EXERCISE TASKS
• a. Answer these questions from the border timeline, one answer per line, marked the same way:
(i) What was the two-year National Guard fencing project called?
(ii) Which unit was the first National Guard unit along the border in that project?
(iii) How many undocumented immigrants would the 2007 reform bill have given a path to citizenship?
• b. Extend the border-crisis timeline by writing what comes after its last sentence.

PASSAGE SHOWN
We used more photos below to show the history of the crisis.

2006:

President George W. Bush gets moving on the border fence with the passage of the Secure Fence Act. In the same year, the president enlists the help of thousands of National Guard troops who are sent to the southwest border to build border fencing. The two-year project is called “Operation Jump Start.”

Credit: AP
FILE - In this Monday, June 5, 2006, file photo, Utah National Guard troops from the 116th Construction Equipment Support Company, the first National Guard unit along the border as part of Operation Jump Start, prepare to extend a wall along the U.S.-Mexico border in San Luis, Ariz. In 2018, the U.S. National Guard faces a vastly different environment than it did on its last two deployments to the border with Mexico, with far fewer illegal crossings and more Central Americans than Mexicans coming. (AP Photo/Khampha Bouaphanh, File)

2007

Congress discusses -- but never votes on -- the Comprehensive Immigration Reform Act. The bill would have provided a legal status and path to citizenship for 12 million undocumented immigrants who were currently living in the U.S., and it would have included funding for more border security and more border patrol agents.

COLLECTED DATA
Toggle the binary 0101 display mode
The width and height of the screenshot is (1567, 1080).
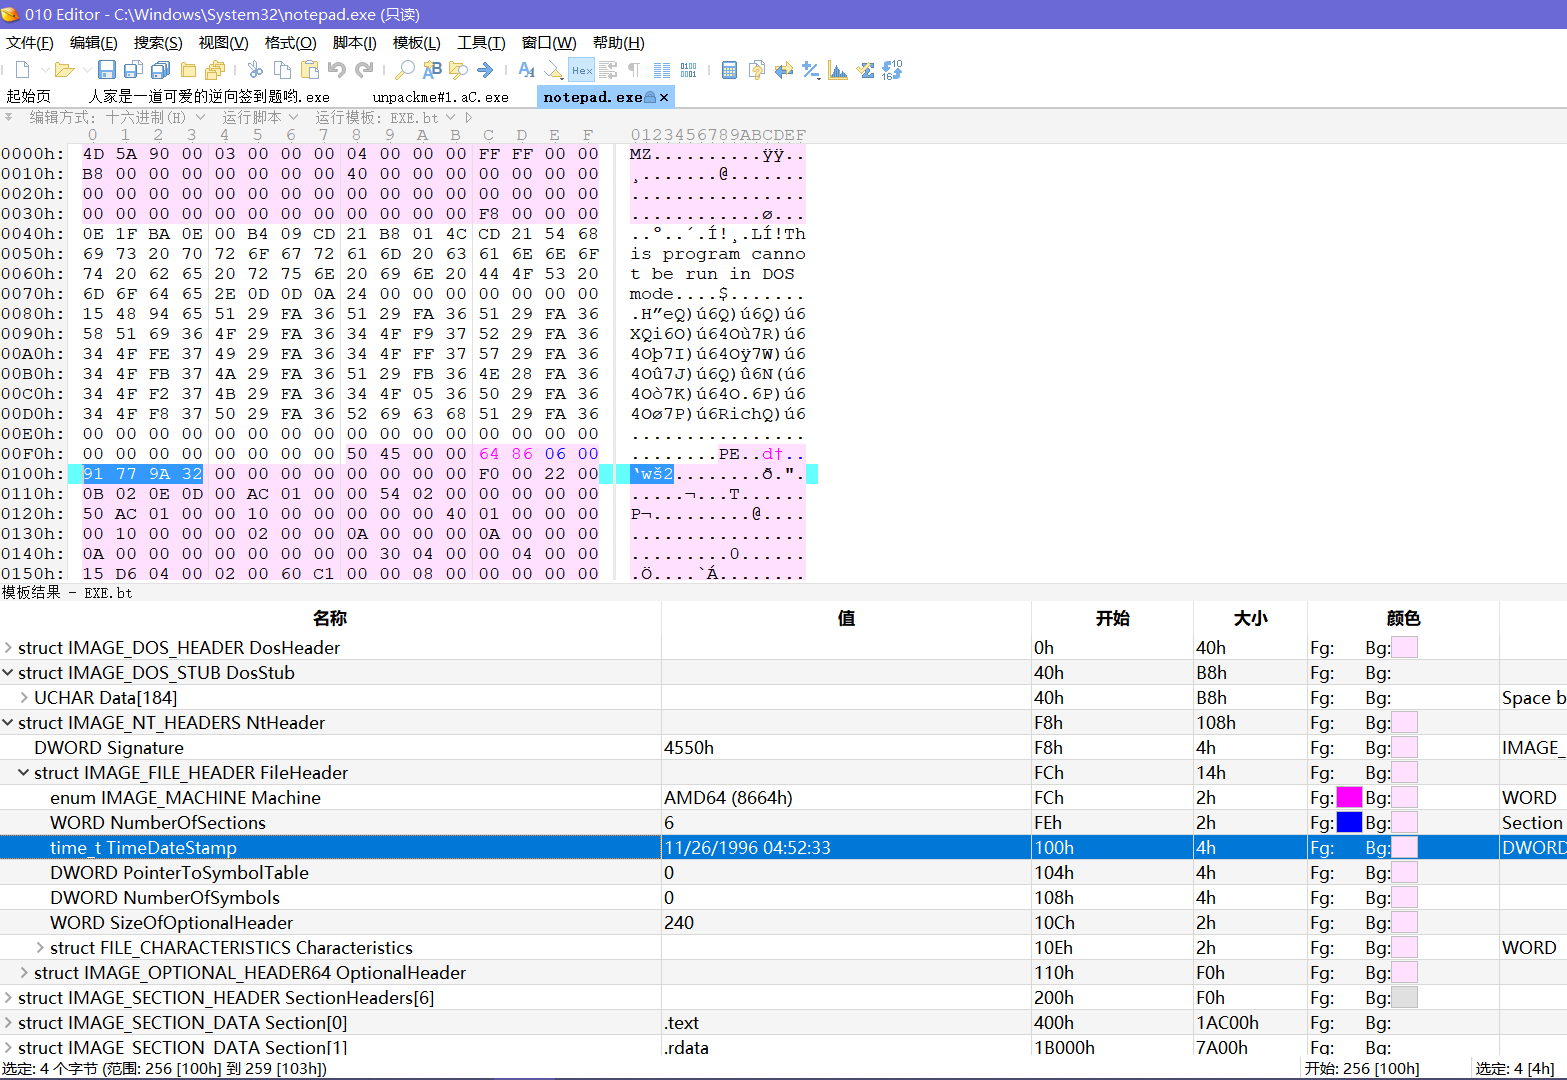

TASK-BY-TASK ANSWERS
• a.
(i) Operation Jump Start
(ii) The Utah National Guard's 116th Construction Equipment Support Company
(iii) 12 million

• b.
Credit: AP
Sen. Edward Kennedy, D-Mass., second from left, speaks during a news conference on Capitol Hill in Washington, Thursday, June 28, 2007, on the defeat of immigration reform legislation. From left are, Sen. Charles Schumer, D-N.Y., Kennedy, Sen. Dianne Feinstein, D-Calif., Senate Majority Leader Harry Reid of Nev., and Sen. Patty Murray, D-Wash. (AP Photo/Susan Walsh)

2013

The Obama Administration creates the D.A.C.A. (Deferred Action for Childhood Arrival) program for people who illegally entered the U.S. as a child. 

2014

A rise in violence across Central America sparks a surge of people illegally crossing into the U.S. through south Texas.

The U.S. Border Patrol catches and then releases families because the federal government doesn't have enough room to detain every undocumented immigrant.

Thousands of children are illegally crossing alone, without their parents, so the federal government created the Ursula Child Processing Center in McAllen.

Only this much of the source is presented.